§ **What needs to be done**
Where the line containing "Accessibility (1302, 1482)" appears in the records below, begin there and write out each line exactly until the last one, and nothing more.

****

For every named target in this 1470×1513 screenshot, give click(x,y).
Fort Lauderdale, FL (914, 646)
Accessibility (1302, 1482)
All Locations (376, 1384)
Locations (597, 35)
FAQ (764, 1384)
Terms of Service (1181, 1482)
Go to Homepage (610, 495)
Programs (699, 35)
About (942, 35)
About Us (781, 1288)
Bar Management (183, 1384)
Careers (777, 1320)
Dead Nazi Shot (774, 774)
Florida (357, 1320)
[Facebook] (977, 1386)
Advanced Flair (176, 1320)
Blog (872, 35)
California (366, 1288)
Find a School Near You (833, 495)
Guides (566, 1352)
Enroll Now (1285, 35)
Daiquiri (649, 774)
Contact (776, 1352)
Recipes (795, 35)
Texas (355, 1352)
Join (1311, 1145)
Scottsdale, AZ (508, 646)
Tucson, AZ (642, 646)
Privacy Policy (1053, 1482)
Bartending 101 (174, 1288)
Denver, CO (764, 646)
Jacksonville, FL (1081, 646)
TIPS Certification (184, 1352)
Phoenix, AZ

****

§ **Response box**
Accessibility (1302, 1482)
All Locations (376, 1384)
Locations (597, 35)
FAQ (764, 1384)
Terms of Service (1181, 1482)
Go to Homepage (610, 495)
Programs (699, 35)
About (942, 35)
About Us (781, 1288)
Bar Management (183, 1384)
Careers (777, 1320)
Dead Nazi Shot (774, 774)
Florida (357, 1320)
[Facebook] (977, 1386)
Advanced Flair (176, 1320)
Blog (872, 35)
California (366, 1288)
Find a School Near You (833, 495)
Guides (566, 1352)
Enroll Now (1285, 35)
Daiquiri (649, 774)
Contact (776, 1352)
Recipes (795, 35)
Texas (355, 1352)
Join (1311, 1145)
Scottsdale, AZ (508, 646)
Tucson, AZ (642, 646)
Privacy Policy (1053, 1482)
Bartending 101 (174, 1288)
Denver, CO (764, 646)
Jacksonville, FL (1081, 646)
TIPS Certification (184, 1352)
Phoenix, AZ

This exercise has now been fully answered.